__PROVIDED RECORDS__.
**********

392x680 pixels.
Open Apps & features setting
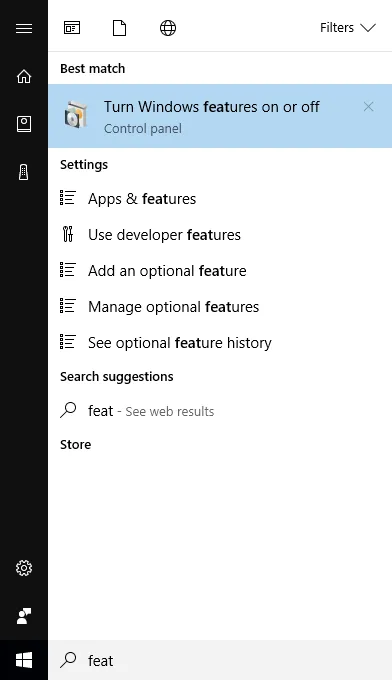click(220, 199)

**********

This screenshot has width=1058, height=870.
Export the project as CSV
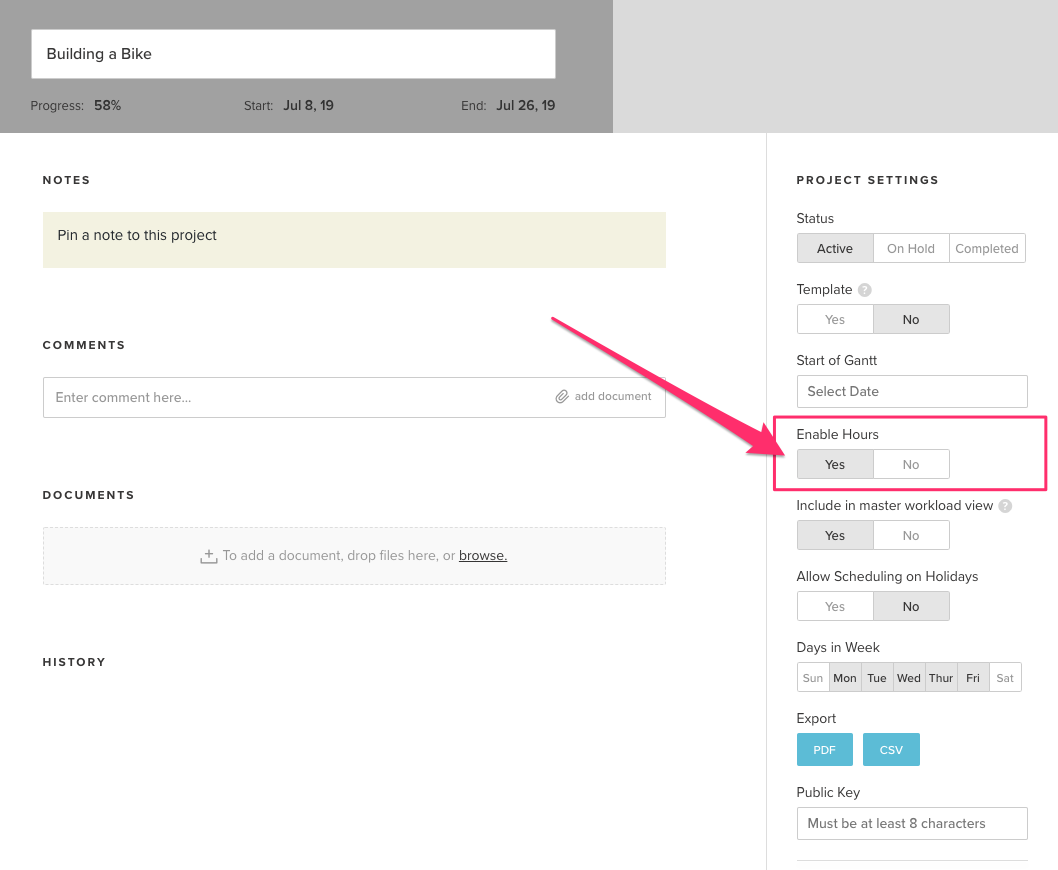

**********

__WHAT YOU SHOULD DO__. Look above for the line containing "This screenshot has width=1058, height=870." and the line containing "Export the project as CSV". Transcribe both, with the lines between them, exactly.

__THE COMPLETED TASK__.
This screenshot has width=1058, height=870.
Export the project as CSV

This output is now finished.